Data to examine:
################
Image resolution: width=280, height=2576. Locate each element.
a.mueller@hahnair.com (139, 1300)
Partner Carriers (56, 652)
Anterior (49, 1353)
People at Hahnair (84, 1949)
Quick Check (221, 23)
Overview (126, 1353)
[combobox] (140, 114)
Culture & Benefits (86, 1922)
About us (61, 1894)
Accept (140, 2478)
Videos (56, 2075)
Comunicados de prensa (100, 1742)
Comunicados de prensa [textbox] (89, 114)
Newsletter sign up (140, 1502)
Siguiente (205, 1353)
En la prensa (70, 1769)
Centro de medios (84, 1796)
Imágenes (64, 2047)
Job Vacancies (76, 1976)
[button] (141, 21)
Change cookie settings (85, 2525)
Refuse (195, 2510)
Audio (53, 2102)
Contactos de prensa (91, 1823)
################
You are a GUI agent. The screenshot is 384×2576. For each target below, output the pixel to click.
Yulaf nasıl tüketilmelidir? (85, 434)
################
Directions for this task: Restate word for word only the lines above from the line containing "Image resolution: width=280, height=2576." to the line containing "Contactos de prensa (91, 1823)", both of them included.

Result of this exercise:
Image resolution: width=280, height=2576. Locate each element.
a.mueller@hahnair.com (139, 1300)
Partner Carriers (56, 652)
Anterior (49, 1353)
People at Hahnair (84, 1949)
Quick Check (221, 23)
Overview (126, 1353)
[combobox] (140, 114)
Culture & Benefits (86, 1922)
About us (61, 1894)
Accept (140, 2478)
Videos (56, 2075)
Comunicados de prensa (100, 1742)
Comunicados de prensa [textbox] (89, 114)
Newsletter sign up (140, 1502)
Siguiente (205, 1353)
En la prensa (70, 1769)
Centro de medios (84, 1796)
Imágenes (64, 2047)
Job Vacancies (76, 1976)
[button] (141, 21)
Change cookie settings (85, 2525)
Refuse (195, 2510)
Audio (53, 2102)
Contactos de prensa (91, 1823)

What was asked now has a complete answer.